(与えられた文章):
____
そこで、開幕前から阪神の躍進を予見していた野球評論家・お股ニキ氏に、ここまでの戦いぶりと今後の展望を考察してもらおう。
まず注目は、お股ニキ氏も以前、「メジャー級の充実度」と評した投手陣だ。
「普通なら、エースの青柳晃洋と西勇輝がこれだけ不調だと崩壊するはず。それなのにチーム防御率は12球団1位。投手を見る目と育成力がずばぬけている証拠です」
代わって先発陣を牽引(けんいん)するのは、共に防御率1点台の村上頌樹と大竹耕太郎。昨季はローテにいなかったふたりだ。
「村上はもともと技術・制球・投球術があり、2軍では2年連続タイトル獲得と無双。ただ、球速・球威が物足りず、2軍の帝王になるのか、もう1ランク上がって1軍に適応できるかの境目でした」
結果的に今季は制球力を維持したまま、最速150キロを計測。さらに、ボールの軌道も理想的だという。
____
(必要な作業):
1. 阪神の投手陣についての文章によると、今季の先発陣を牽引しているのは誰と誰ですか？
2. 阪神の投手陣についての文章を、最後の文の後から書き進めてください。

(生データ):
____
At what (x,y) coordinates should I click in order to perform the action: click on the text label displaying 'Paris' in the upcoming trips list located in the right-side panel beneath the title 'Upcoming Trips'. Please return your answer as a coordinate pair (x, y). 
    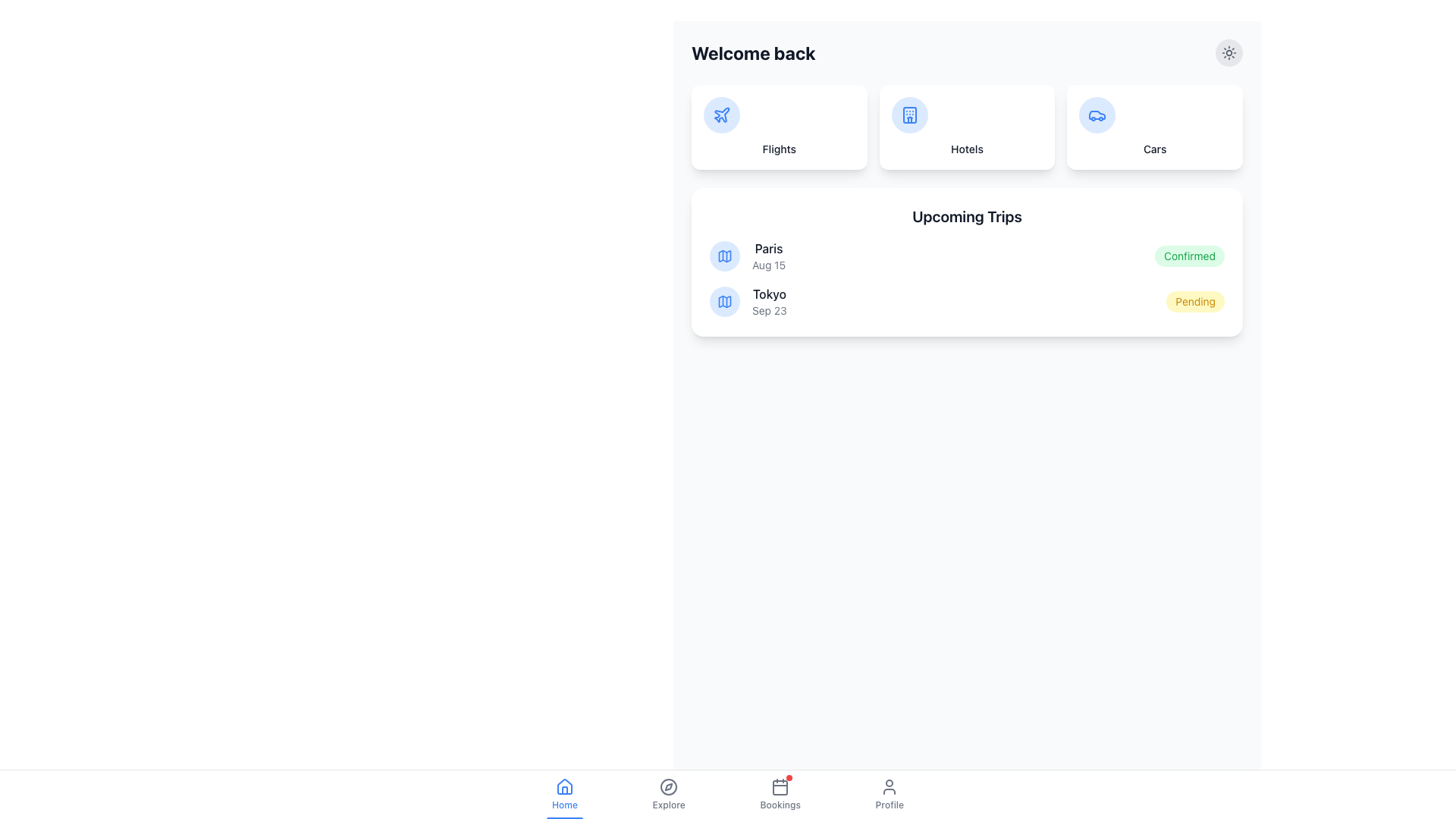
____
(課題の解答):
1. 村上頌樹と大竹耕太郎です。

2.
「『ライジングマッスラ』とでもいうべき、右打者の左上(外角高め)に浮き上がるような理想的なストレート。左打者にもインハイに食い込むので効果的です。加えてカッター、スプリット、フォーク、カーブを思いのままに投げ分けられています」
一方、現役ドラフトで移籍してきた大竹はどうか?
「ソフトバンク時代のスピードばかり求められる環境から、制球・投球術重視の阪神で開花。球速も若干上がり、フォームが安定してストレートの質・制球が素晴らしい。ストレートのように見えて沈むツーシーム、カットボール、さらに遅いチェンジアップが数種類。たまに投げるカーブのコンビネーションも絶妙です」
そんな村上、大竹の良さを引き出すのは、彼らが登板時に捕手を務める坂本誠志郎。実際、坂本がスタメンマスクの際はチーム防御率が著しく低く、一時期、「坂本不敗神話」が語られたほど。お股ニキ氏は、特にフレーミング技術と配球面を高く評価する。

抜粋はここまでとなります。